**PROBLEM TO SOLVE:** I need every line of the material below that includes the string "pixels".

**THE DATA:**
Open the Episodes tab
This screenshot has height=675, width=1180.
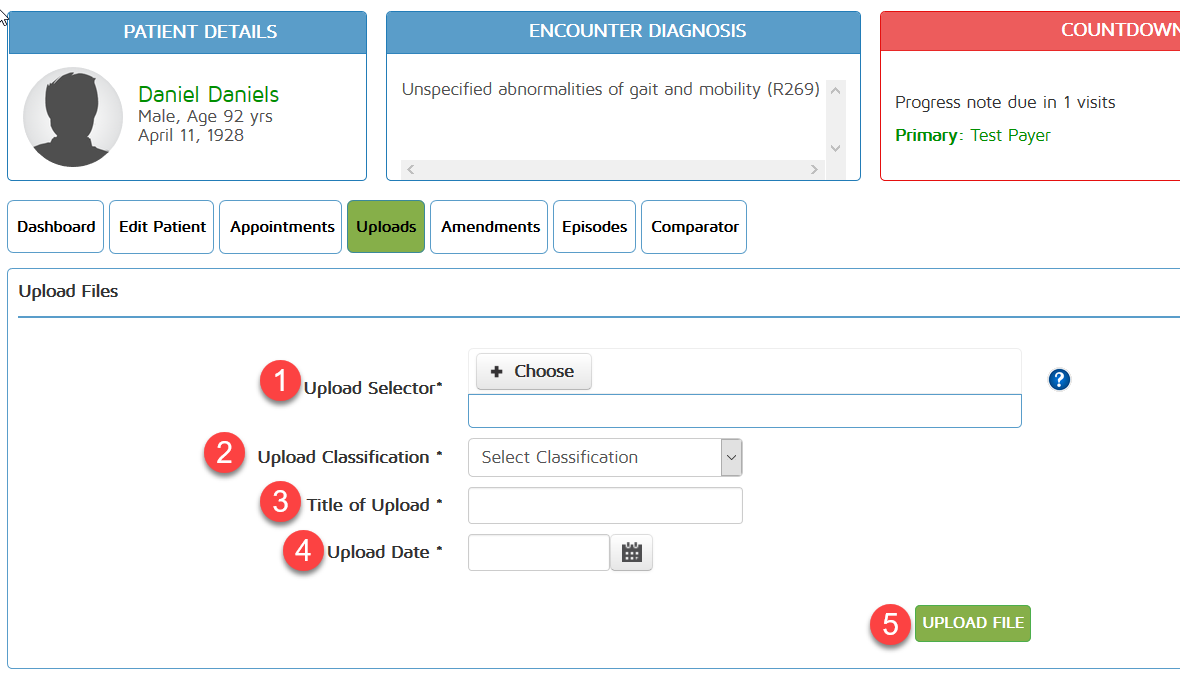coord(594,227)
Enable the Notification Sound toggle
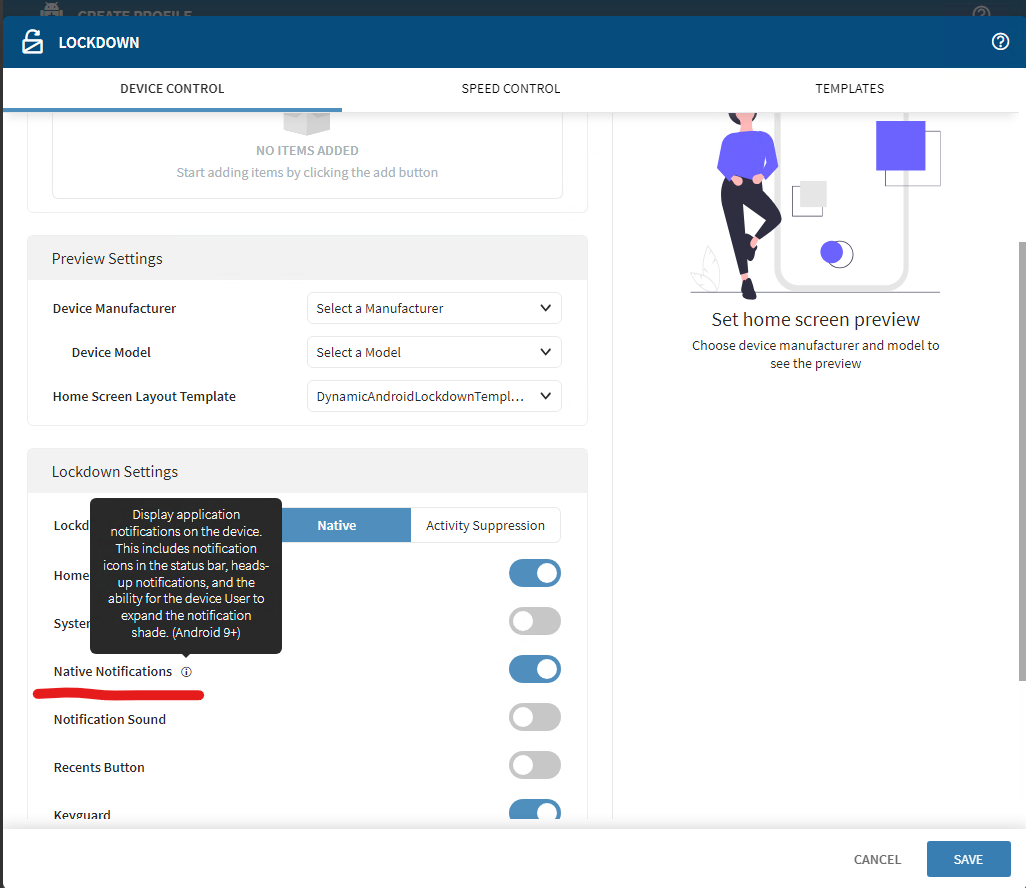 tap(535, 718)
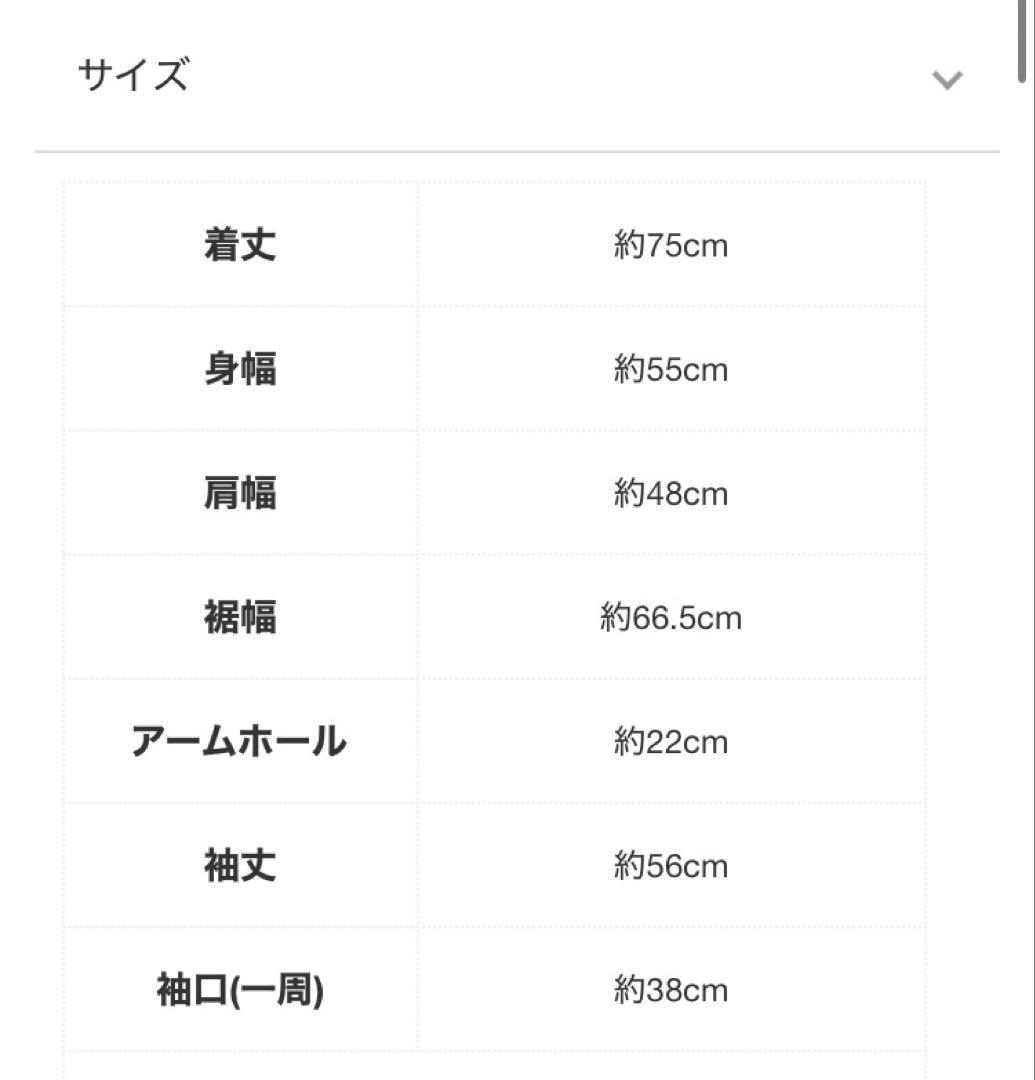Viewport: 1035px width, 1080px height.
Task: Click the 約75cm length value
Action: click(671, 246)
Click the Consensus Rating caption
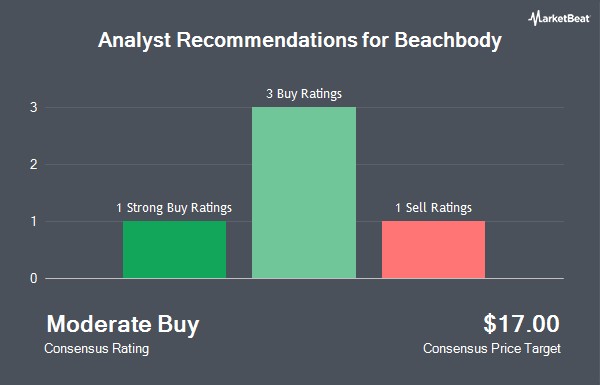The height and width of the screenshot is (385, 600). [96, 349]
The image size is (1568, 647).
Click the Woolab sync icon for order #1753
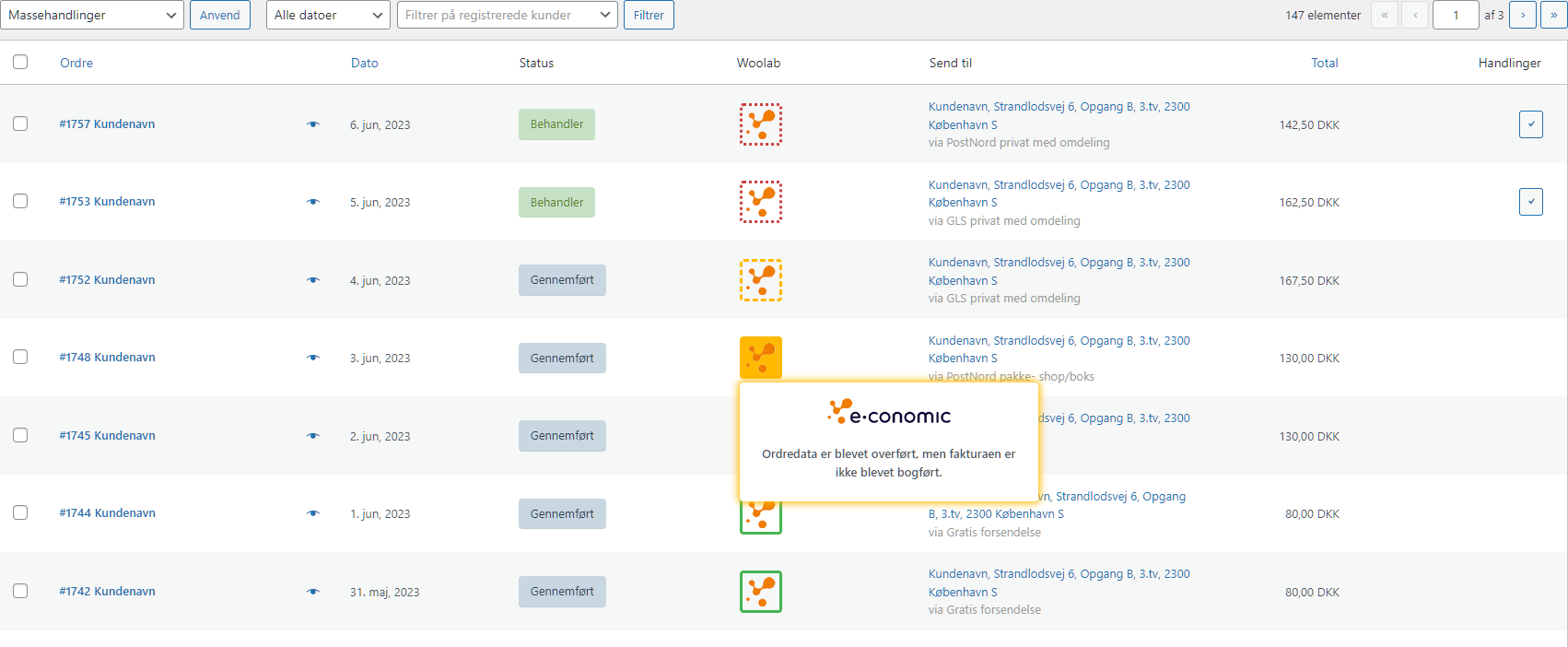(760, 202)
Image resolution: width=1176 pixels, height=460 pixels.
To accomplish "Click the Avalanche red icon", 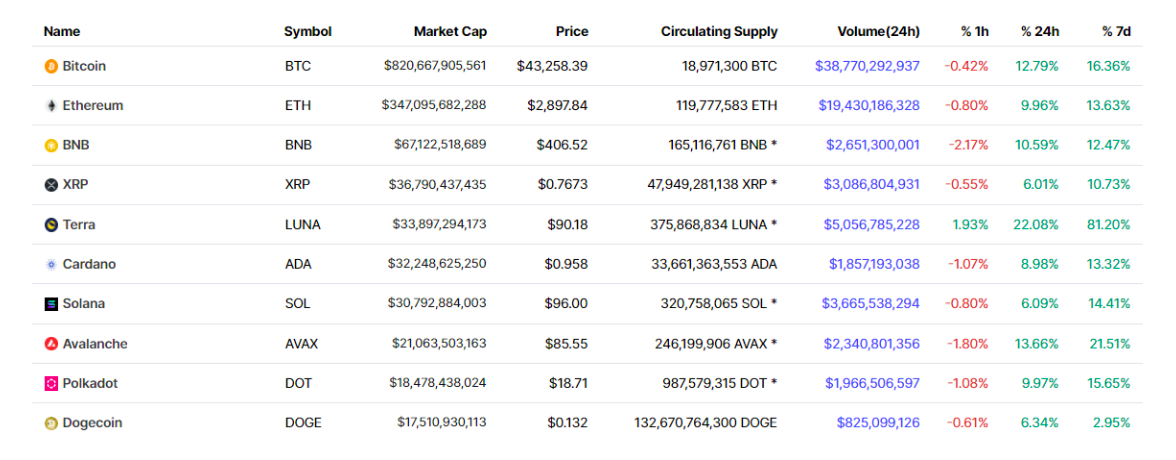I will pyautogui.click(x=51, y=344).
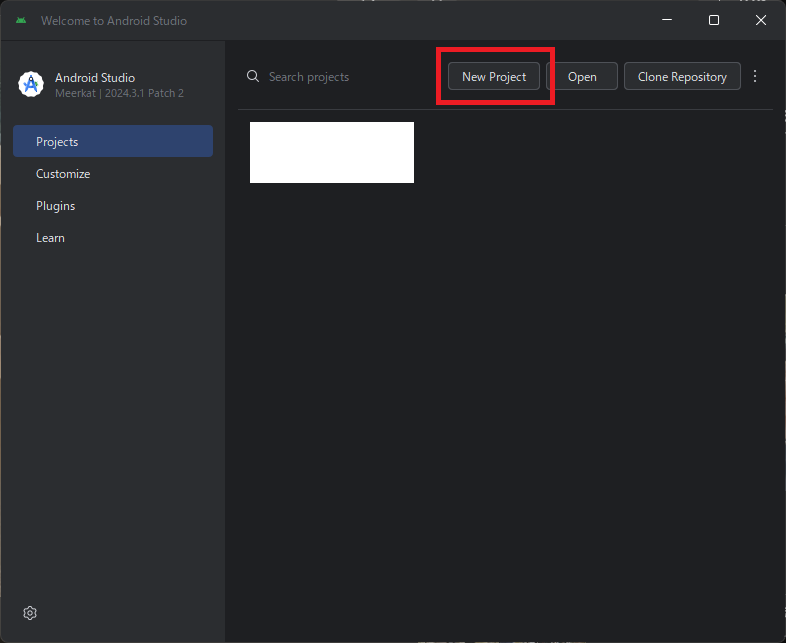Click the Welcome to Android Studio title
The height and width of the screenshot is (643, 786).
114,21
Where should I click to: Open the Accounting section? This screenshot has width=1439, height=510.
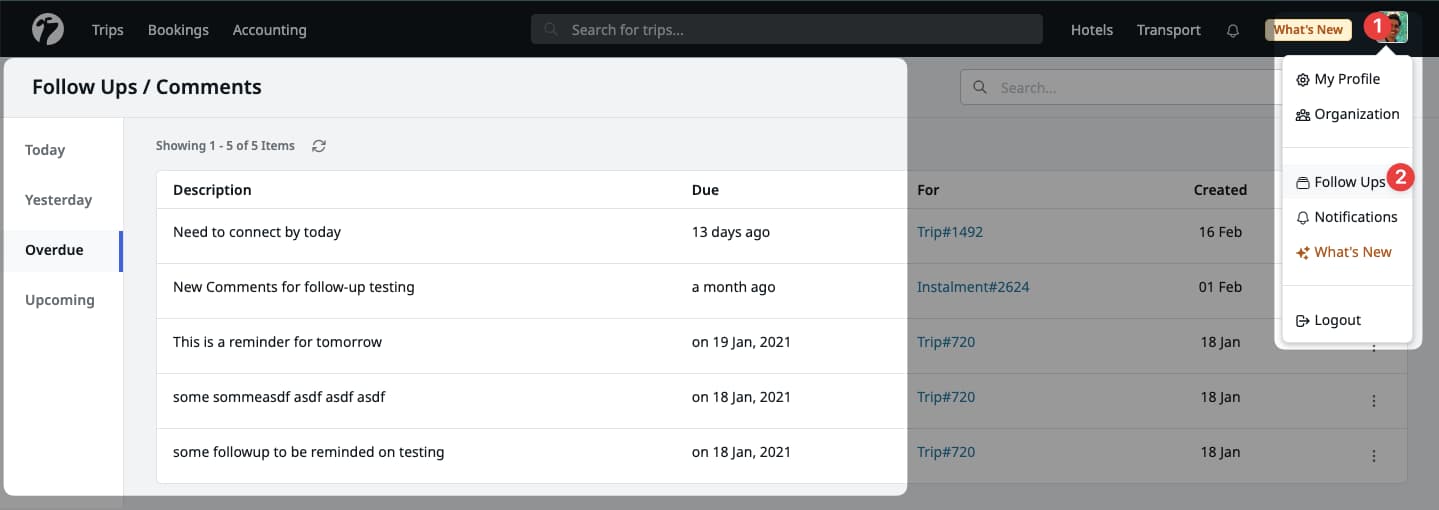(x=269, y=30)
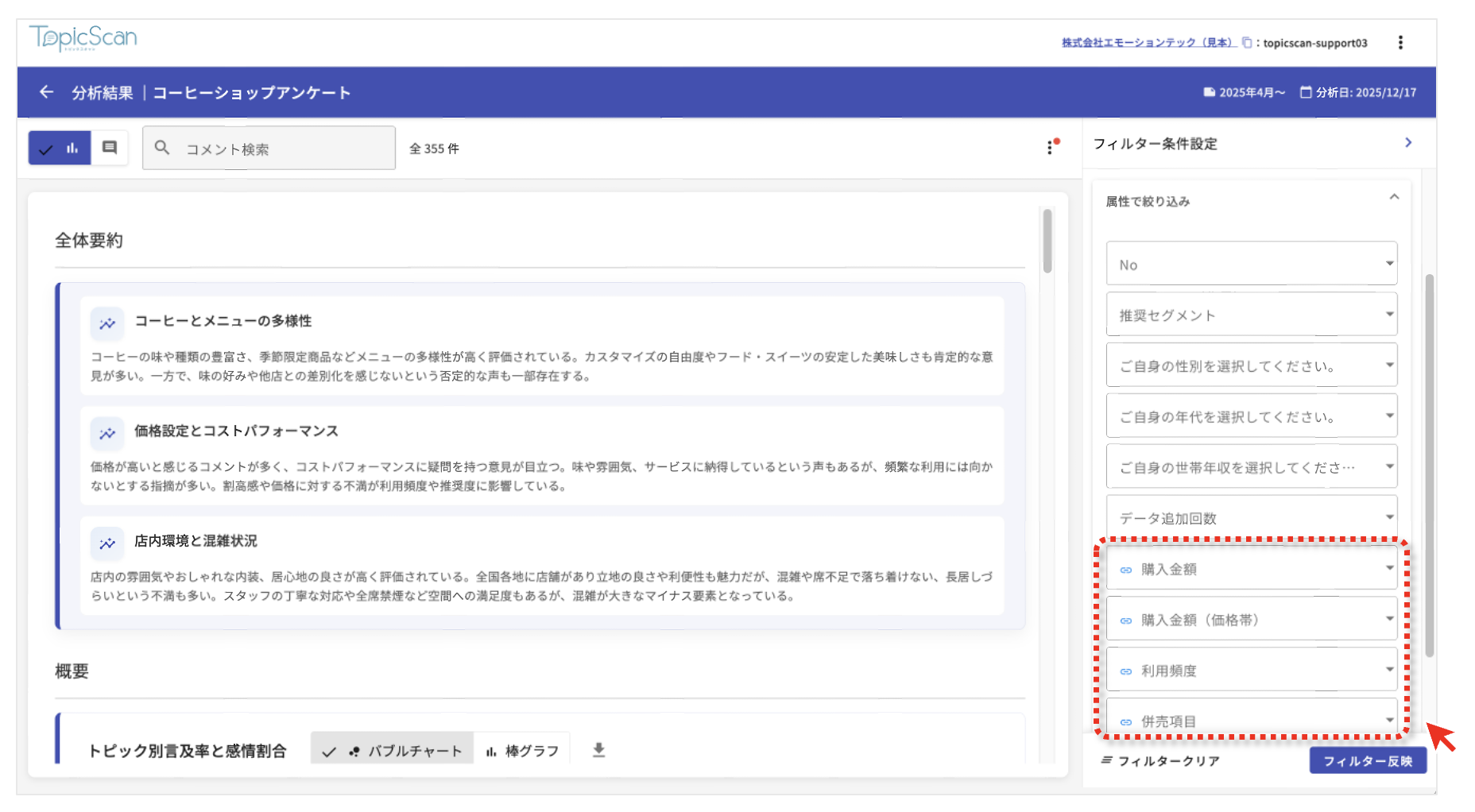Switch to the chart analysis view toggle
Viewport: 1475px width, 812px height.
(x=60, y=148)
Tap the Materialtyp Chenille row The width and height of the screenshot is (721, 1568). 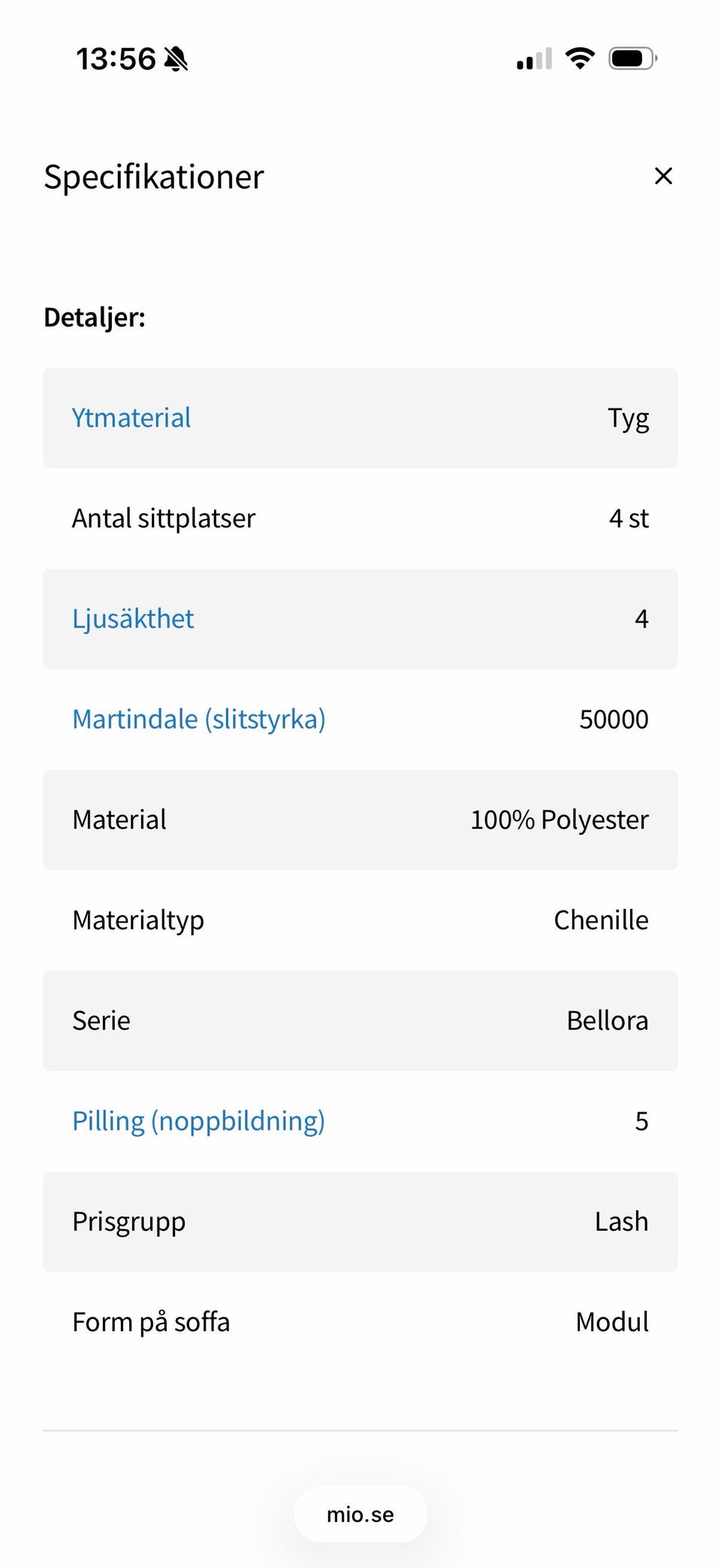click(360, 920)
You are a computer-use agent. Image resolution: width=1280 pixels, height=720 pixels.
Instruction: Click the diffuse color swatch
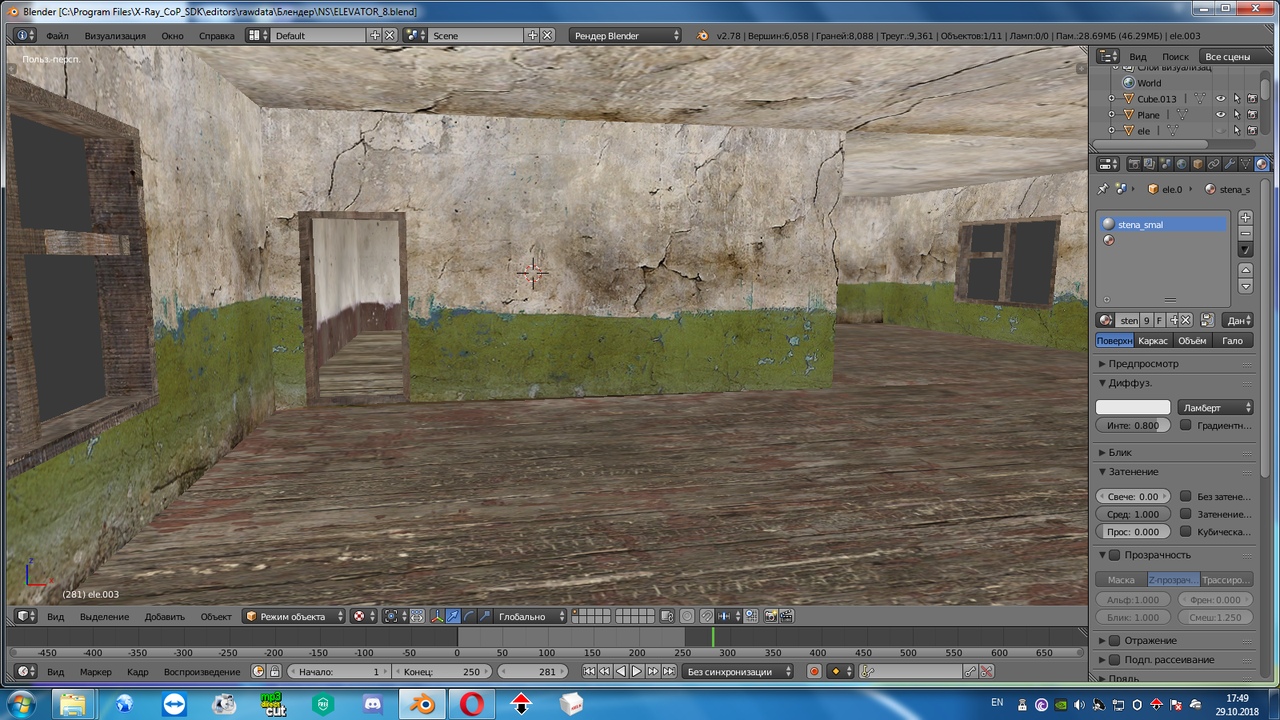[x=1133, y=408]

**WRITTEN ANSWER:**
Image resolution: width=1176 pixels, height=460 pixels.
You are a computer-use agent. Image resolution: width=1280 pixels, height=720 pixels.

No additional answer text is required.